My goal is to correlate the performance counters obtained from the Profiling API with the kernel names from the Activity API.
Is there a recommended way to combine these two pieces of information? Specifically, can I reliably map the unique kernel IDs from the Profiling API back to the names provided by the Activity API? Any insights or examples on how to achieve this would be greatly appreciated!
Thanks in advance for your help!
As CUPTI profiling works at context level, so for a multi-ctx application, when we enable profiling for a single context it will only profile the kernels which are launched in that context. For e.g.
kernelA<<>>() <- ctx1
kernelB<<>>() <- ctx1
kernelC<<>>() <- ctx2
kernelD<<>>() <- ctx1
when profiling is enabled for ctx1, we get profiling data for kernelA (range index 0), kernelB (range index 1), kernelC (range index2).
For correlating the range data to kernel, you can use the approach mentioned in callback_profiling sample (refer ProfilingCallbackHandler function) shipped in the CUPTI package, where we use CUPTI callback APIs for getting the kernel launch sequence and the kernel name and on which ctx the kernel is launched. Then maintain a table which will have the kernel launch sequence and finally you can map the range index to kernel launch.
Thank you for your response. I am currently trying to combine the Activity API with the Profiling API to collect both activity data and low-level performance counters. I am following the pattern in the callback_profiling
sample by enabling profiling for the contexts when they are created using the Callback API. Additionally, I enable some activity collection, such as concurrent kernel collection, by calling cuptiActivityEnable(CUPTI_ACTIVITY_KIND_CONCURRENT_KERNEL)
.
The problem is that after I call cuptiProfilerEnableProfiling(&enableProfilingParams)
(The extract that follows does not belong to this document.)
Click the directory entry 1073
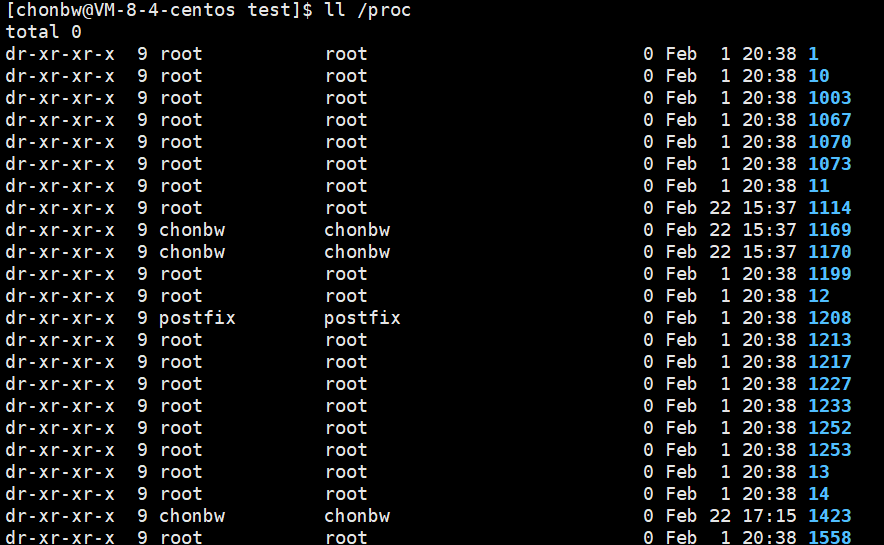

, the Activity API seems to stop working. I tried calling cuptiActivityFlushAll
to retrieve the records in the buffer, but nothing happens (The registered callback function is not invoked). However, if I don’t enable profiling with cuptiProfilerEnableProfiling(&enableProfilingParams)
, the activity buffer works as expected.
I am wondering if the Activity API and Profiling API are not designed to work together, or if there might be a bug in my code. Thanks in advance!